Downloading content from Rapidshare.com using wget and bash

I was trying to find a program to automate the process of downloading content from rapidshare.com, I used to use RapidGet however this only works on windows and while it’s possible to run it on other platforms like linux using wine (I haven’t tried darwine on osx but I’m sure it would work) it’s not the ideal solution. I also found some issues with using RapidGet the most irritating being that sometimes it wouldn’t download files correctly and I would have to download the file manually in a browser. One of the other features I wanted was to remotely download files from a different machine, while this is also possible using linux and wine and forward the X11 calls over ssh. This solution is still not ideal because you need to be logged into the machine and leave the ssh session open until RapidGet is finished, pretty messy. So I decided to bite the bullet once rapidshare.de started to forward all their content to rapidshare.com and write my own bash script.

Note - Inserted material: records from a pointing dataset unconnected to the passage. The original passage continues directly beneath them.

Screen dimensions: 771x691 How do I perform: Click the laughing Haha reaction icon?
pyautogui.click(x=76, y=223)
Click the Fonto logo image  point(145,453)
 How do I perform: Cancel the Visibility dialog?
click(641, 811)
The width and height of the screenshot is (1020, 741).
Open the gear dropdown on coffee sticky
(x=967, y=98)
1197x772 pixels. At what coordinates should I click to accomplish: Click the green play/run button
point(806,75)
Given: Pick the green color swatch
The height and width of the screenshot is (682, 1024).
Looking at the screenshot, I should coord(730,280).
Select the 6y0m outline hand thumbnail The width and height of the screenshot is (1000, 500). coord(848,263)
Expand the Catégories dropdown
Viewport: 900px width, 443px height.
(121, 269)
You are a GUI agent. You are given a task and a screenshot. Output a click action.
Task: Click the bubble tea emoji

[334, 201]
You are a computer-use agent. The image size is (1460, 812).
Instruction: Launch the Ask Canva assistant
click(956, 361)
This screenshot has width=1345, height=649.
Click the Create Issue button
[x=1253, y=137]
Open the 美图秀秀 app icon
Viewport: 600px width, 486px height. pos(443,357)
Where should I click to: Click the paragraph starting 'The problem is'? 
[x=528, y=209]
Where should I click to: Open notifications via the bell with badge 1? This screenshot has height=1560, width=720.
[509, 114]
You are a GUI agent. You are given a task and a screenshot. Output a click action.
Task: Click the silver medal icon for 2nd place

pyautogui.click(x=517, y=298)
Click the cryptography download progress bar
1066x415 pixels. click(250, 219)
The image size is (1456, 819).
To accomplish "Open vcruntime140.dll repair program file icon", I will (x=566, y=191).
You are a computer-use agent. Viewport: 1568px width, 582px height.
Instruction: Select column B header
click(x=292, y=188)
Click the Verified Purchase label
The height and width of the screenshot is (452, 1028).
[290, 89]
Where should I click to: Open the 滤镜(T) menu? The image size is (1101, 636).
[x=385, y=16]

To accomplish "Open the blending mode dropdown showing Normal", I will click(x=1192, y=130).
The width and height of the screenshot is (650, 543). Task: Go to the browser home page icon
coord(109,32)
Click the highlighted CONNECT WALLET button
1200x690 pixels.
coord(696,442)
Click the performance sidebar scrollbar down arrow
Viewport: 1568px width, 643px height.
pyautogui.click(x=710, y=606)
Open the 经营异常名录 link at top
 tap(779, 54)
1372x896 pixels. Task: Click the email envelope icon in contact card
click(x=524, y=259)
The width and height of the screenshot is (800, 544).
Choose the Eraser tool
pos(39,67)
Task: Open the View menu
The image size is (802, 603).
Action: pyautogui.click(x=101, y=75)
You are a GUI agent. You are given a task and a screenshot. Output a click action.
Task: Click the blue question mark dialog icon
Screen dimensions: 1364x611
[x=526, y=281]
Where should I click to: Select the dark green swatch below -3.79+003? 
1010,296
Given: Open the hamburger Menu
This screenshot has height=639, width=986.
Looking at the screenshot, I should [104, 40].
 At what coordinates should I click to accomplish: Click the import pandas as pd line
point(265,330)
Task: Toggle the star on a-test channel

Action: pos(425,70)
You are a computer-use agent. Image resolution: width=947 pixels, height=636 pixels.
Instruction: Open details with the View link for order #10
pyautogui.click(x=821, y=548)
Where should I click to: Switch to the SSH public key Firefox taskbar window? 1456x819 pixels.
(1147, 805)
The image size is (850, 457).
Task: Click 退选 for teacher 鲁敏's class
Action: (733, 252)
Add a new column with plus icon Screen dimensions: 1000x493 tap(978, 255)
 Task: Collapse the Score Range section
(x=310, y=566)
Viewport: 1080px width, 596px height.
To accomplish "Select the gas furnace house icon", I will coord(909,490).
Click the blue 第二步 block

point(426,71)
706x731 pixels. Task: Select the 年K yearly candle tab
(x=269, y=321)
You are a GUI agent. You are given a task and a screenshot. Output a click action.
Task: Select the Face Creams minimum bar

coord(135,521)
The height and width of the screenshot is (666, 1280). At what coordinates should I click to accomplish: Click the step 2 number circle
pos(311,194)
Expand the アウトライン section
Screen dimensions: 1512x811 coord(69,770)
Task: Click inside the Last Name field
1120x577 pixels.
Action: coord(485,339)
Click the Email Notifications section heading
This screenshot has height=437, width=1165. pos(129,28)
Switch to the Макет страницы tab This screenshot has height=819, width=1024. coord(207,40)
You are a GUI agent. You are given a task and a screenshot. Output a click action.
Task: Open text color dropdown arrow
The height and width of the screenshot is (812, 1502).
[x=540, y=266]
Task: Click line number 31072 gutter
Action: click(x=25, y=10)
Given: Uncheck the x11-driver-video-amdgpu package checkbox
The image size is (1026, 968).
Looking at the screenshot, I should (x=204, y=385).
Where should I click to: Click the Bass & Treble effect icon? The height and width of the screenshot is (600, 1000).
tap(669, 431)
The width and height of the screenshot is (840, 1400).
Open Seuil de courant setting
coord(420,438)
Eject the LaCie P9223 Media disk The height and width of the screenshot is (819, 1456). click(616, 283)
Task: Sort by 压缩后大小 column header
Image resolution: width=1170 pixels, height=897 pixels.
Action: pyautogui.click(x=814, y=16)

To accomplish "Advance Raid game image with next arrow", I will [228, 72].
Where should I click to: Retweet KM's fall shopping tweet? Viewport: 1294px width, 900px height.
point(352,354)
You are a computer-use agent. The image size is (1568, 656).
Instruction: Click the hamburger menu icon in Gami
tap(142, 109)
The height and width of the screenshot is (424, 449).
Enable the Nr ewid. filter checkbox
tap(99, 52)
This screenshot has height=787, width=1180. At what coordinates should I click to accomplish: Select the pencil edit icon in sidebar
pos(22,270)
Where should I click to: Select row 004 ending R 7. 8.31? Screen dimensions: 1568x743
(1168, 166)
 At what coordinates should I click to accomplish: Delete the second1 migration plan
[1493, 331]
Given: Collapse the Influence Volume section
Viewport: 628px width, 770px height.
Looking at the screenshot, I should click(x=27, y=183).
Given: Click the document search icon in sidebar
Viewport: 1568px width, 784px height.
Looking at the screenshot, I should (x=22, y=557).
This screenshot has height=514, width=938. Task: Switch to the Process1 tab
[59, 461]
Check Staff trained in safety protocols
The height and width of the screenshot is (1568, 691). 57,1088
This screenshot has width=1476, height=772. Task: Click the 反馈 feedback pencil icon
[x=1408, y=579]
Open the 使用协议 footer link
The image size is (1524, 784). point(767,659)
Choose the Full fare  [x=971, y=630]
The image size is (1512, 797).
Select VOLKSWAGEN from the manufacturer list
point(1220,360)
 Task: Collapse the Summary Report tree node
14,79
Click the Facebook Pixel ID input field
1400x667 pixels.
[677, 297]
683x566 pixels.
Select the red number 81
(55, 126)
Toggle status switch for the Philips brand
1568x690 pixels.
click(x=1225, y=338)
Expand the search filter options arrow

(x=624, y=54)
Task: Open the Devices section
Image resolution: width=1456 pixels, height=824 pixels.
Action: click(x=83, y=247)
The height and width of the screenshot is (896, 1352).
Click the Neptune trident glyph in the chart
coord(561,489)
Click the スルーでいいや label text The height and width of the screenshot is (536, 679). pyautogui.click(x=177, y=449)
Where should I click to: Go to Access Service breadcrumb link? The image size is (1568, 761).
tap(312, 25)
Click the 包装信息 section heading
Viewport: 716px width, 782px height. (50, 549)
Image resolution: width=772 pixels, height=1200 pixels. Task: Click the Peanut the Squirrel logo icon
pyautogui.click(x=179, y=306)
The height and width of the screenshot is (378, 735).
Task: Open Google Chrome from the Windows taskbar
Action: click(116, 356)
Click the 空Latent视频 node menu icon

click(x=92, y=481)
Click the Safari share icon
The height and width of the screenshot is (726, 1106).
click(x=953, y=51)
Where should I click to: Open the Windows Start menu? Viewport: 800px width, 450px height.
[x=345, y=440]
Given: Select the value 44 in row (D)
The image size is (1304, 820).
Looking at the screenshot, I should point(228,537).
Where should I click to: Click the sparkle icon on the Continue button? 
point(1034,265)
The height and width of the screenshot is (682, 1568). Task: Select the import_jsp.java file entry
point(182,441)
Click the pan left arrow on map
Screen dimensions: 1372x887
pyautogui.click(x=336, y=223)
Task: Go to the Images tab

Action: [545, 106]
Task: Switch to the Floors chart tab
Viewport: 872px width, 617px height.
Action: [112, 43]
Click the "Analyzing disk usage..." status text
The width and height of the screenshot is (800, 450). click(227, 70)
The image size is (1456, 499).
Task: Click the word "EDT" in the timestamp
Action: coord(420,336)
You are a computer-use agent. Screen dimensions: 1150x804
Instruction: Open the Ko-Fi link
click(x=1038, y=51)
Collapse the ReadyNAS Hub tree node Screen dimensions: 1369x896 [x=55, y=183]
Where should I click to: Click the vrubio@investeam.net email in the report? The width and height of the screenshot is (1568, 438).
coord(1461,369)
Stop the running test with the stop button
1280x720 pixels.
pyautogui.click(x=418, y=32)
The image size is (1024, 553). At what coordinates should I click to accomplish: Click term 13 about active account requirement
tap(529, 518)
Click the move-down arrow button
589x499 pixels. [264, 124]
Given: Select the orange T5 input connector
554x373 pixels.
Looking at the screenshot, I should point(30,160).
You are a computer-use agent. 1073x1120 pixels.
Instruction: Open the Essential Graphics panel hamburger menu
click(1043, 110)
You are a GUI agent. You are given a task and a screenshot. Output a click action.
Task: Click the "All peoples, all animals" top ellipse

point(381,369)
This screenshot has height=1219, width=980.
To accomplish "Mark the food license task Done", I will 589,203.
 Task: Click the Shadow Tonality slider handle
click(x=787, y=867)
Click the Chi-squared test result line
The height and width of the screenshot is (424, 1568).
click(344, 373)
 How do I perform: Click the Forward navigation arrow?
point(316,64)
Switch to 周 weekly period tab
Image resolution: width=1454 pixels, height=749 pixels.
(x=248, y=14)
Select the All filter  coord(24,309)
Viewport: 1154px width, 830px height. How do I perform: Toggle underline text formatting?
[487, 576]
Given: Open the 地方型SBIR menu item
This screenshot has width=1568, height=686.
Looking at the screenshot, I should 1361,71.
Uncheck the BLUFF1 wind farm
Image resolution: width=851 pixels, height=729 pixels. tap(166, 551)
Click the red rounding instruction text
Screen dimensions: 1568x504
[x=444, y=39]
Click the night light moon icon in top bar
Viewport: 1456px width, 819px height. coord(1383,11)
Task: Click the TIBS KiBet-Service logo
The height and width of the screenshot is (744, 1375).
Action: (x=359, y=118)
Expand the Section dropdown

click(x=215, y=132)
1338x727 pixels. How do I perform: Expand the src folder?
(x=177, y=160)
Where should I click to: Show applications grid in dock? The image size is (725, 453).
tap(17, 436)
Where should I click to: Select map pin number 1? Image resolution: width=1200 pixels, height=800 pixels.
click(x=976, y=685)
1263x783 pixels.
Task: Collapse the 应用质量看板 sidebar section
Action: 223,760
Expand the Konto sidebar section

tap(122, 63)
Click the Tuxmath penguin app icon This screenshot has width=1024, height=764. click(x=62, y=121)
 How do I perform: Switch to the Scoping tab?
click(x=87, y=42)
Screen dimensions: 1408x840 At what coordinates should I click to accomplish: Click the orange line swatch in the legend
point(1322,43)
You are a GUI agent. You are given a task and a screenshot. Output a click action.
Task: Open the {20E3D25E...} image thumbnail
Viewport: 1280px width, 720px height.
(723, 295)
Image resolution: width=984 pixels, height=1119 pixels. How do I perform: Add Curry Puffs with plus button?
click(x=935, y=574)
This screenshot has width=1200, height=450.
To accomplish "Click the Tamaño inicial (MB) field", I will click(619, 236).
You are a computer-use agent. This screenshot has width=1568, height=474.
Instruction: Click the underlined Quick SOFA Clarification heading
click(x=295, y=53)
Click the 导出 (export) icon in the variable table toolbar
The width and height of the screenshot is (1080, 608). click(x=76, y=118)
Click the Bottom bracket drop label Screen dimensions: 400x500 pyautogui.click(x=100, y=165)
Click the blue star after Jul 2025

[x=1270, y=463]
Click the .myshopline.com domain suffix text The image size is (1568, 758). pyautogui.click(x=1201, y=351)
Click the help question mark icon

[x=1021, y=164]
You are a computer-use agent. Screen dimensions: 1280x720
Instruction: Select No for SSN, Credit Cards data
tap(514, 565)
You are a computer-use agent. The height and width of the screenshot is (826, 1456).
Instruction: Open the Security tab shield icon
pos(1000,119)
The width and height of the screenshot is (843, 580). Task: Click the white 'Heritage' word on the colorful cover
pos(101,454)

The script requires you to have a rapidshare premium account and the following programs and script to run correctly.

sed, wget, list_urls.sed

sed and wget are available on most if not all platforms Cygwin on Windows, fink or darwin ports on Mac OSX, and under linux or unix repositories. I use ubuntu so in the unlikely situation that wget or sed are not installed you can install them by typing sudo apt-get install sed wget list_urls.sed is a sed script available at the sed site on sed.sourceforge.net. list_utls.sed extracts all the hyper-link urls from a file.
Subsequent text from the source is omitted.